Problem requirements: Write out again, exactly, the lines below starting at the one with "Home (558, 17)" and ending at the one with "Featured Stories (192, 251)".

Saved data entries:
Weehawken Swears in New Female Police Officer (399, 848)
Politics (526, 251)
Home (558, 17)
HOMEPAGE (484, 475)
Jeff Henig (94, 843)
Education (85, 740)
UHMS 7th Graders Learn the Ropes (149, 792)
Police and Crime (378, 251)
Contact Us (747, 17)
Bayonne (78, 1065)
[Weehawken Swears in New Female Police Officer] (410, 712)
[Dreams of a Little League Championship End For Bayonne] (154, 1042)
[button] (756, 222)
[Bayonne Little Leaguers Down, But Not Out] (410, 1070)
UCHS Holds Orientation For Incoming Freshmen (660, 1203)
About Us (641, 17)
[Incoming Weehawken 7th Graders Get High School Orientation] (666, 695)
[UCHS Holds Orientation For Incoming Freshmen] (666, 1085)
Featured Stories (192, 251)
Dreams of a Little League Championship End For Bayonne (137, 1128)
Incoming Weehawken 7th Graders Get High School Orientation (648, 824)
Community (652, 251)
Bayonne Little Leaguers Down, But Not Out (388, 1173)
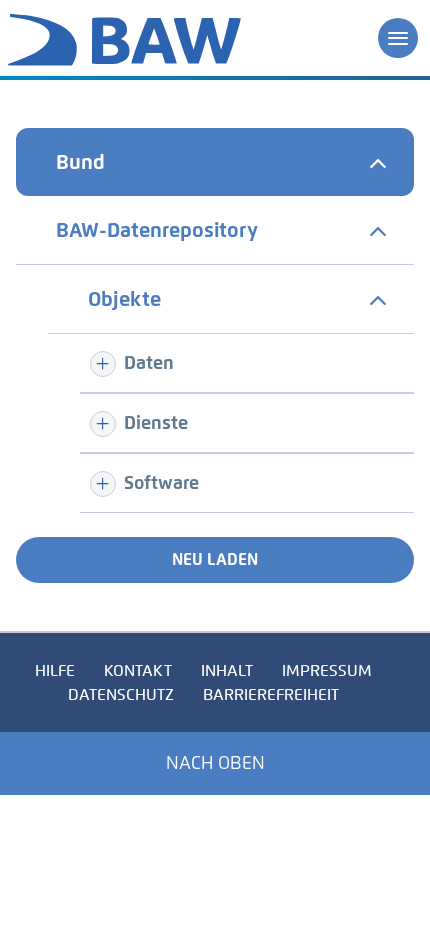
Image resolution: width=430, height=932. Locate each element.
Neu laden (215, 559)
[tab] (215, 162)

The completed task:
Home (558, 17)
HOMEPAGE (484, 475)
Jeff Henig (94, 843)
Education (85, 740)
UHMS 7th Graders Learn the Ropes (149, 792)
Police and Crime (378, 251)
Contact Us (747, 17)
Bayonne (78, 1065)
[Weehawken Swears in New Female Police Officer] (410, 712)
[Dreams of a Little League Championship End For Bayonne] (154, 1042)
[button] (756, 222)
[Bayonne Little Leaguers Down, But Not Out] (410, 1070)
UCHS Holds Orientation For Incoming Freshmen (660, 1203)
About Us (641, 17)
[Incoming Weehawken 7th Graders Get High School Orientation] (666, 695)
[UCHS Holds Orientation For Incoming Freshmen] (666, 1085)
Featured Stories (192, 251)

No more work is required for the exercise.